Condolences to all those involved!
This translation of the VG article from a non-Norwegian (Danish native) - one or two words I am not entirely sure of.
________________________________________________
VG has been allowed to publish an excerpt from Kenneth’s personal log of the landing and the escape from the burning plane wreck.
On the dining room table in front of the experienced manager from Sandnes lies handwritten and detailed notes about his experiences of the drama minute by minute.
“Approx. half a minute after the landing I heard a bang (like a puncture). Straightaway, I leant forward. Then came two or three thumps with one second intervals as if the plane had traversed a small hole and bounced into the air afterwards”, he has noted.
Palmer’s opinion is that the pilot advanced the throttle on the left engine in an attempt to stabilise the plane.
“I looked out the window and saw that we were approaching the terrain on the left. Two thumps later we were over a hump, off the edge. Then I put my head on my knees again with my hands on my head. We were in the air for half a second before the first bang came from the body of the plane. I looked up. It was dark in the plane. Then another bang” he wrote in his log.
After the 3rd bang the plane came to rest. One engine was roaring loudly. And the 34 year old saw that fire/flames emerged from the outer engine of the left wing. The smell of burnt rubber spread in the cabin and the floor was glowing. Right over him the roof was torn off such that he could see the darkened sky.
Flames
-Everyone were calm and it went really quick. It was like watching the military, these were highly trained people moving towards the exit without signs of panic. My mind was blank, and we just did what we have been drilled to do through in safety briefings, said Palmér, who sat in the seat behind the left wing.
“”I took off the seat belt, climbed over the seatbacks towards the rear of the plane and saw someone at the right exit on the right hand side. A man in a white ?sweater? with dark dots tried to open the emergency exit on the left hand side. But it appeared to be stuck.”
He stood himself behind a colleague from IKM Testing, who was next to the 42 year old, who was the first out of the exit on the rear left hand side. According to Palmér the stewardess opened the door, but blocked it with one arm.
“He who was out first asked her why she blocked the exit. I did not hear her response. I noticed someone tapping me on the shoulder. It was Tor Arne, and about 3 to 4 meters away from him the flames were approaching fast”.
-Tor Arne shouted in my ear: jump out for f…, jump. Simultaneously, the front guy shouted: I have no f… time to wait and removed the arm of the stewardess. Then he and the next colleague jumped almost simultaneously.
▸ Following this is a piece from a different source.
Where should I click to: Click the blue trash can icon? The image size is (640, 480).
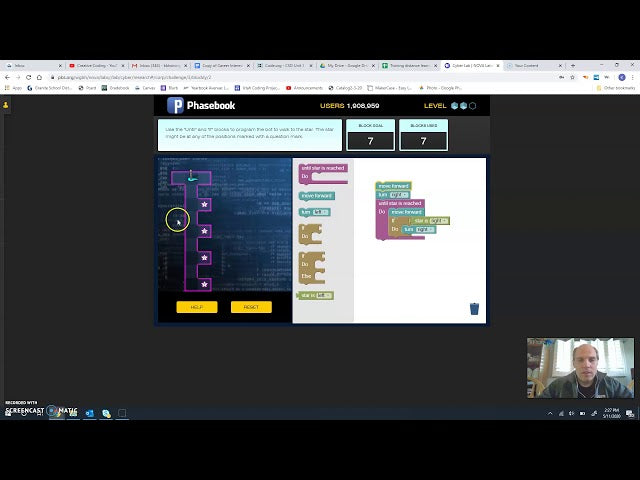point(474,309)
After them Palmér jumped sensing Tor Arne Johannesen’s (33) hand on his shoulder. “Next to me was the man who had tried to open the other emergency exit. As I landed on my feet I noticed Tor Arne behind me. I rolled over with Tor Arne coming on top of me, crawling on all four about 5 meters down the slope to a thick tree”.
Kenneth Palmér commends stewardess Maibritt Magnussen (21) for opening the door so quickly.
- Only seconds after we evacuated, the flames were coming out of the door. I then went back to get her.
Palmér gave the stewardess support and went with his colleagues to a safe distance. He escaped with a ?kink? in his back, a broken breast bone and singed hairs on the back of his neck.
Sent SMS
He sent a text message to his mother at 07:37 and informed cohabitant Jane at 07:38. His mother was informed:
“Plane has crashed. I am OK”
Kenneth Palmér informs that his colleagues of nine years at IMK Testing, Jarle Reime (33), og Martin Charles Evertsen (25) were sat at the front of the Atlantic Airways-plane. Both perished.
- Now all my thoughts go out to those who died and their families. I think a lot of Jarle. What happened when he tried to escape and how long did it take? I think that several of those who did not make it out were in caught in shock, said Palmér to VG.
Reime was found dead at the rear of the plane, by the exit where at least 5 of the 12 had gathered seconds before the flames caught up with them.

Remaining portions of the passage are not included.